Rather than being splashed on watches or yachts, the profits her agency generate go to Coast2Bay, the housing charity from which it was established. That money is used to support women and children fleeing domestic and family abuse.
Founded in 2017, Purpose claims to be the first of its kind in Queensland and drew its inspiration from Melbourne’s HomeGround Real Estate. The latter was established in 2014 and also emerged from an existing community organisation, one that provides services for homeless people.
A first of its kind in Australia, HomeGround is providing a model being rolled out across the country, with independent offshoots in Sydney and Canberra.
Its first landlord, Phil Endersbee, says he got involved when he saw his niece struggling to enter the rental market. She was young, had Asperger’s, worked part-time chopping vegetables and had written a book about how to care for a python in your own home.

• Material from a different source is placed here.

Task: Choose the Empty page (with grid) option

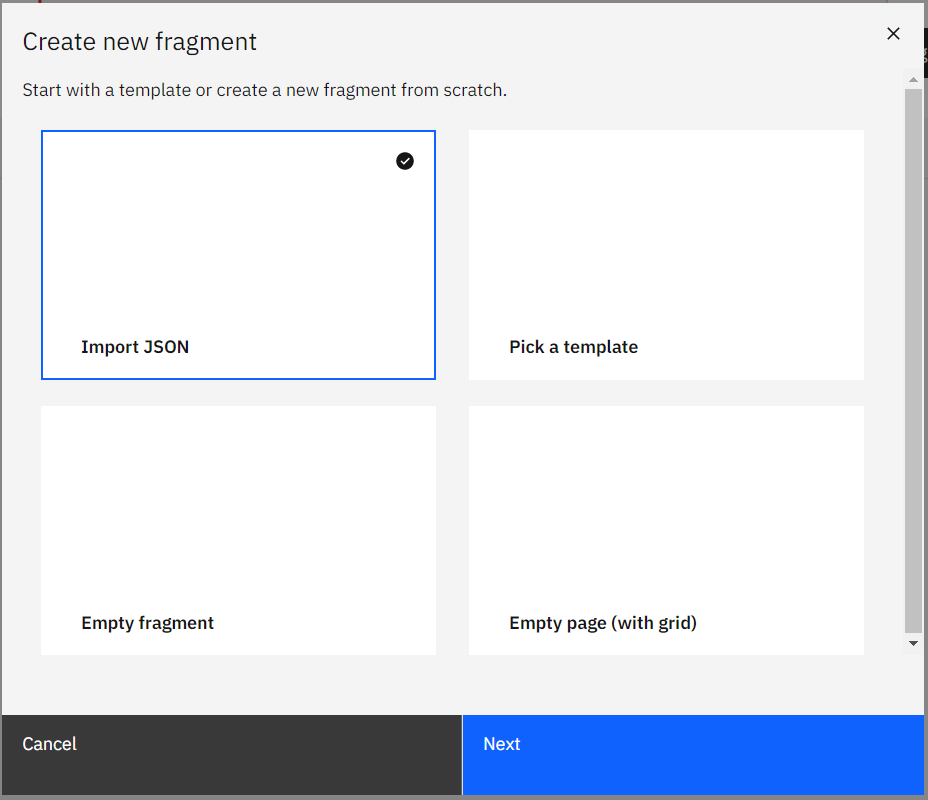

“There was no way known she could go to any of the listed real estate agents,” Phil says.
As well as his family home in Kew and clothing manufacturing company in Preston, Endersbee owns a four-unit block of flats in East Kew.
In his first foray with HomeGround, he rented out one to a woman and her daughter who had been sleeping in their car after fleeing domestic abuse. Eight years later, he rents all four units through the social enterprise at rents well below market value.
Endersbee says that if he charges less than 75% of what he could get on the open market, he can claim the difference in tax.
“That really means that you’re not out of pocket, and you’re really helping,” he says. “Why wouldn’t you do it?”
Prof Wendy Stone, the Housing Futures Research Program academic leader at Swinburne University of Technology, believes there are many other investors and landlords who would like to offer housing “for people who don’t normally get a look-in”.
And the beauty of not-for-profit real estate, she says, is that they can do so in a way that is “somewhat de-risked”.
“What’s underpinning the model that is so great is … they effectively offer something of a guarantee to investors,” she says.
“Investors might take ever-so-slightly less rental return, but they do have a guarantee from their real estate agent that their property will be looked after.”
Stone says this model could be built upon to target different communities “who we know are being discriminated against routinely in this very, very tough private rental market”. A First Nations-owned and managed not-for-profit real estate agency, for example, could be “a gamechanger”.
“If this model was to be scaled up, I imagine the national significance would be absolutely transformative for the low to moderate-income affordable housing space,” she says.
Others are less enamoured of the concept. Emma Power, a Western Sydney University associate professor in geography and urban studies, says any profits going into social purpose organisations is a good thing.
“However, in the context of the housing crisis, I think we need to understand that these are really just Band-Aids at the edge of a much bigger problem,” she says. “And they don’t question the kind of profit and investment system of real estate that underlies them.”
Power’s concern is that focus on “a tiny segment” of the market – “something that we call affordable housing” – almost justifies the rest of it being unaffordable for everyday Australians.
“When we start to say that we need a specific market that’s affordable, what we’re doing is saying everything else can get out of control,” she says.
“In the context of an Australia where middle-income households are starting to find middle-cost housing unaffordable, what we need to do is actually start looking at the system as a whole.”
That means removing the drivers pushing up house prices, she says, such as the negative gearing and capital gains tax discounts that give investors in housing “a leg up” and are “locking a growing number of people out of homeownership”.
“The possibility of a drop in housing prices is a really difficult conversation for governments to have,” Power says. “But it’s a really difficult conversation that we need to have as a society.”